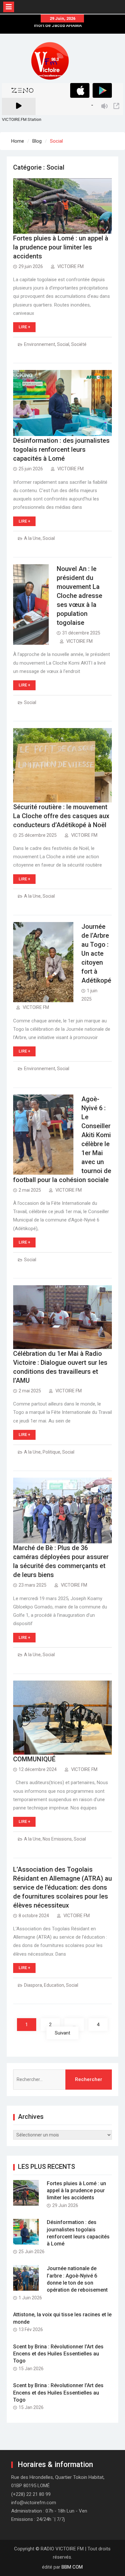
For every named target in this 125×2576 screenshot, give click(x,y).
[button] (50, 61)
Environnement (39, 344)
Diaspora (33, 1985)
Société (79, 344)
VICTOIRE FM (70, 266)
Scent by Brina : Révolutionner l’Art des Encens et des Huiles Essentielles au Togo (58, 2354)
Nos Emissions (57, 1839)
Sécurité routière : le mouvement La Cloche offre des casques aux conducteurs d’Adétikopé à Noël (61, 816)
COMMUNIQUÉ (34, 1759)
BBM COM (72, 2567)
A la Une (32, 538)
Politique (51, 1452)
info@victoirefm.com (33, 2502)
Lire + (24, 326)
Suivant (62, 2033)
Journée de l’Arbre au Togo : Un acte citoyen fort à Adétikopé (96, 953)
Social (63, 344)
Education (54, 1985)
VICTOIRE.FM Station (21, 119)
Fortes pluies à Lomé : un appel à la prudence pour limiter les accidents (60, 247)
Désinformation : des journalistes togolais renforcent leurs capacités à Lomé (61, 449)
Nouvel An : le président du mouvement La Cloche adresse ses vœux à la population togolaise (79, 595)
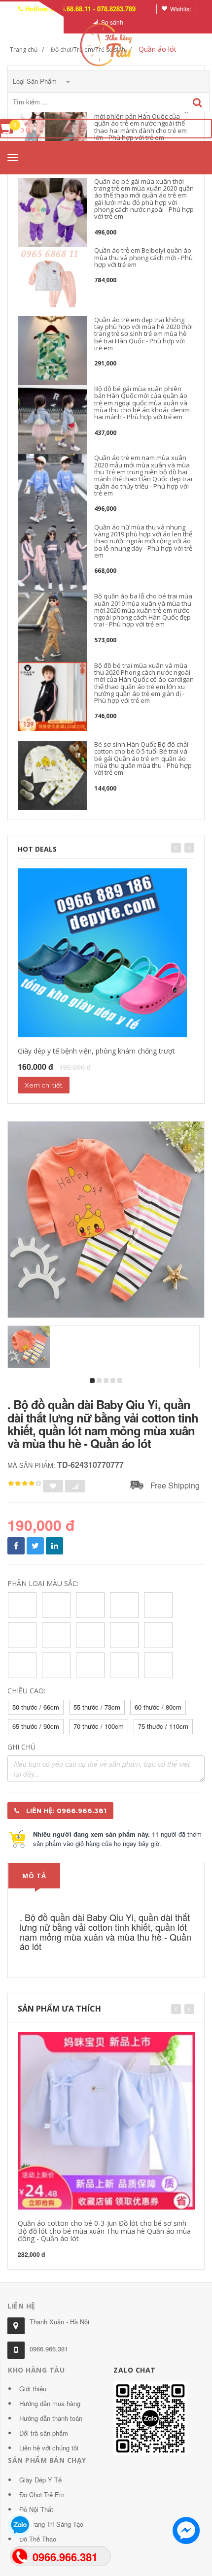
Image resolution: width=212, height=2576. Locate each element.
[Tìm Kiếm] (197, 102)
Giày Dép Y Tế (40, 2479)
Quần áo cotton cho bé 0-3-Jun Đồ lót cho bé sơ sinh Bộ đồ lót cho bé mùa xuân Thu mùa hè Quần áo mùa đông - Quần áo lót (104, 2230)
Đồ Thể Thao (37, 2538)
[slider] (24, 1483)
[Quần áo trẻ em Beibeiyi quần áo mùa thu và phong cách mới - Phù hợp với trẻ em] (52, 281)
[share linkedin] (54, 1545)
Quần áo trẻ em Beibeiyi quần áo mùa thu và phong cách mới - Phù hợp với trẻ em (143, 257)
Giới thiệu (32, 2388)
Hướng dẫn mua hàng (49, 2403)
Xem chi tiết (44, 1085)
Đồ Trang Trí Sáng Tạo (51, 2524)
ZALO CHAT (134, 2370)
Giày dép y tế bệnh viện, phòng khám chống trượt (96, 1051)
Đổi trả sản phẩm (43, 2433)
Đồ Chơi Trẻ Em (42, 2494)
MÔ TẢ (34, 1875)
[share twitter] (35, 1545)
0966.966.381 (49, 2348)
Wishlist (180, 8)
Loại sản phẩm (36, 81)
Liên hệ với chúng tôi (48, 2447)
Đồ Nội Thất (36, 2509)
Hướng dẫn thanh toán (50, 2418)
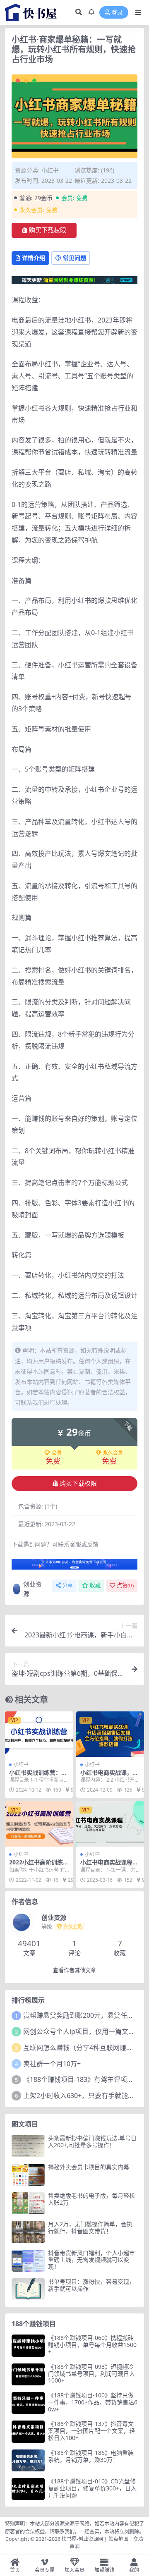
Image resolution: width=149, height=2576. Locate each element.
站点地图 (118, 2539)
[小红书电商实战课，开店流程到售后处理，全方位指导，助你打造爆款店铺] (110, 1733)
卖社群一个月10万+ (52, 2063)
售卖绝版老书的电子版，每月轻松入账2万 (91, 2198)
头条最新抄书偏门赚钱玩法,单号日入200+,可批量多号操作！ (92, 2141)
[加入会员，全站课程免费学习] (74, 279)
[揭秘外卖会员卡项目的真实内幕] (28, 2175)
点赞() (125, 1585)
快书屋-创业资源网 (83, 2539)
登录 (117, 13)
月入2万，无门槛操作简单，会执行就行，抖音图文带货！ (90, 2227)
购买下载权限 (47, 230)
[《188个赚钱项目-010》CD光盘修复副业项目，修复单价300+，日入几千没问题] (28, 2489)
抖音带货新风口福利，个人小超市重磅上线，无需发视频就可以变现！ (91, 2260)
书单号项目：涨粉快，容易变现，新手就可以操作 (91, 2284)
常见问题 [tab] (74, 258)
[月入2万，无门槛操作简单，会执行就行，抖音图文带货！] (28, 2232)
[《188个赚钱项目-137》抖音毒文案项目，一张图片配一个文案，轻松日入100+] (28, 2431)
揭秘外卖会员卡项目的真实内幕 (88, 2167)
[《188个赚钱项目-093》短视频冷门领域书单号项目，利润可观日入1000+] (28, 2374)
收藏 (95, 1585)
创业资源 (32, 1589)
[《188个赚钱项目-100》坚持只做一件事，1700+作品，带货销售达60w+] (28, 2403)
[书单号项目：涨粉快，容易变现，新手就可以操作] (28, 2289)
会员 (57, 1453)
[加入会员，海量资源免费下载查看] (74, 1567)
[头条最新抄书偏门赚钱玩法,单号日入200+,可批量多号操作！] (28, 2146)
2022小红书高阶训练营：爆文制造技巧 (36, 1865)
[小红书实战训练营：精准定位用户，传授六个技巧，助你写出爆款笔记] (39, 1733)
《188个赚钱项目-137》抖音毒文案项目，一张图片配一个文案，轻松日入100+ (91, 2431)
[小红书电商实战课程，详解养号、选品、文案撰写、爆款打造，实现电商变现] (110, 1823)
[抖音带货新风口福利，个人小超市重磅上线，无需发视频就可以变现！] (28, 2261)
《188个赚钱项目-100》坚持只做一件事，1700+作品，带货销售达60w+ (92, 2402)
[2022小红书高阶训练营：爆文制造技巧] (39, 1823)
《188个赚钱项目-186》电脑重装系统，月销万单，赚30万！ (91, 2456)
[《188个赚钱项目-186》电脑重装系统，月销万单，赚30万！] (28, 2460)
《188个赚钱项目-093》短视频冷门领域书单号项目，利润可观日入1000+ (91, 2374)
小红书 (50, 170)
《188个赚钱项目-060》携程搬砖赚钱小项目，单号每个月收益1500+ (92, 2345)
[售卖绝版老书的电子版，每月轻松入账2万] (28, 2203)
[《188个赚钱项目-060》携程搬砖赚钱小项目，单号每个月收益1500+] (28, 2345)
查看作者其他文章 (74, 1970)
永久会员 (113, 1453)
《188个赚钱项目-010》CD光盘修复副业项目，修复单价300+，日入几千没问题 (92, 2488)
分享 (67, 1585)
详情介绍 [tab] (33, 258)
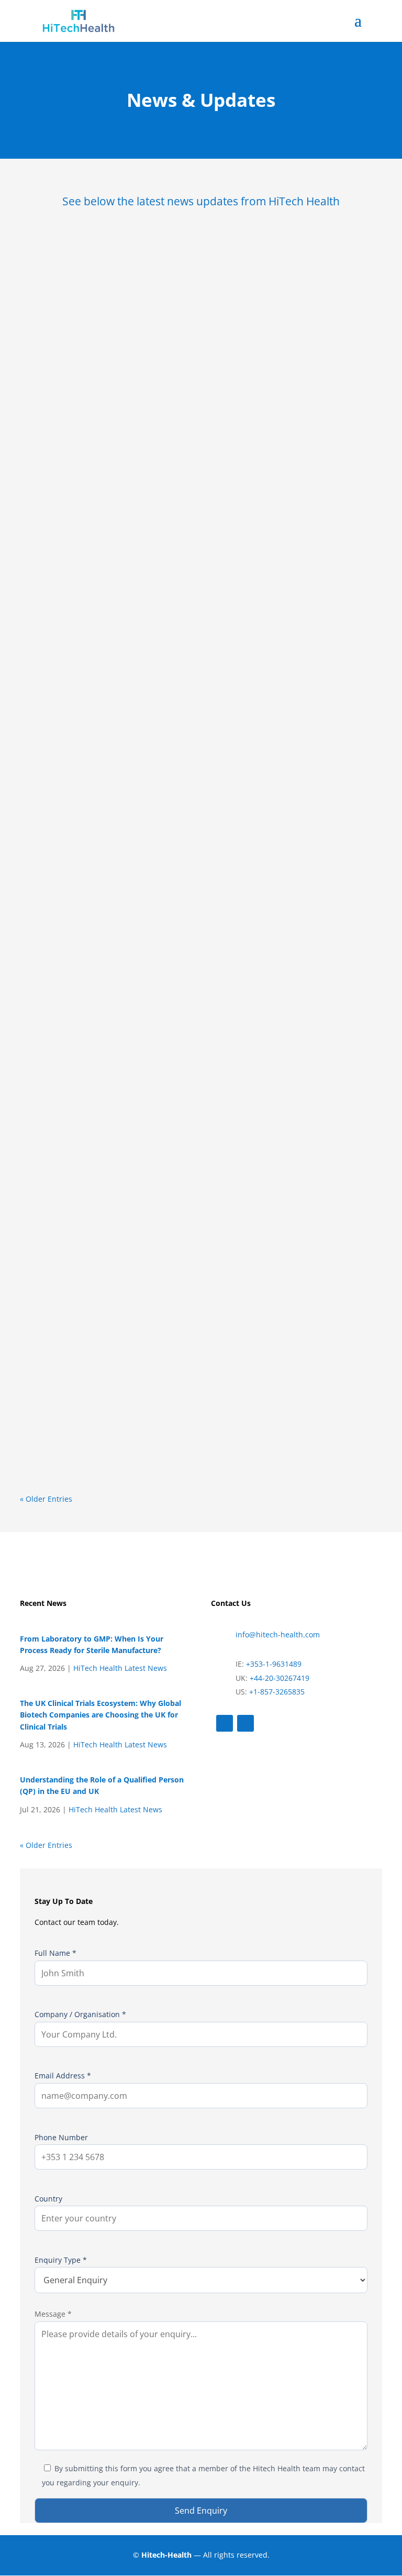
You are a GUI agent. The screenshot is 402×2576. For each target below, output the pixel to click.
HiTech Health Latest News (120, 1668)
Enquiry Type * (61, 2260)
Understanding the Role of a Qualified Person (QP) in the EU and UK (189, 1331)
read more (54, 619)
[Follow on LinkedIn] (245, 1723)
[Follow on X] (224, 1723)
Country (48, 2199)
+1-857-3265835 (277, 1692)
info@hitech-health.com (278, 1634)
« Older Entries (46, 1499)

▶ _DIRECTIONS FOR THIS TASK_
Copy every line of the material above in which the string "抖音毒文案项目" can be found.

▶ _TASK ANSWER_
[《188个赚钱项目-137》抖音毒文案项目，一张图片配一个文案，轻松日入100+] (28, 2431)
《188个赚钱项目-137》抖音毒文案项目，一张图片配一个文案，轻松日入100+ (91, 2431)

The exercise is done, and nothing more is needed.